Guide dog partnerships

First, it's important to understand that Guide dog trainingthe dog doesn't lead the person - it's a partnership, and the owner is in charge and the owner decides when its safe to cross the road.

They learn to work together during four to six weeks of specially-tailored training with a Guide Dog Mobility Instructor, which takes place either in the client's home or at a hotel.

Training is as important for the new owner as for the dog. They are taught - or, if they've had a dog before, re-familiarised with - the commands (including 'sit', 'forward', 'left' and 'right'), and how to use the harness. They take training walks, holding one end of the harness while the instructor holds the other to teach handling methods known to work well with that particular dog.

The dog and owner then practice together the techniques they need and gain experience in a variety of situations and environments, starting with walks in quiet places or artificial street settings that staff have set up using barriers and bollards. This helps the new partnership bond, and grow in confidence.

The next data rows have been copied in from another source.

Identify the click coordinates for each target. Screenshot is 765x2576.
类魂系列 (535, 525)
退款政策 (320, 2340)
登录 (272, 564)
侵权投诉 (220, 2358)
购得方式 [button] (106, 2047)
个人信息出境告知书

Obedience training ensures the owner can completely control the dog, including when taking it for a 'free run' in a park. The client also learns how to groom, feed and care for their dog.

Gradually the partnership is introduced to busier environments like shopping centres and bus stations. As confidence grows the instructor drops back and provides less support. When the initial training is completed the dog and owner embark on a partnership which could last for seven years.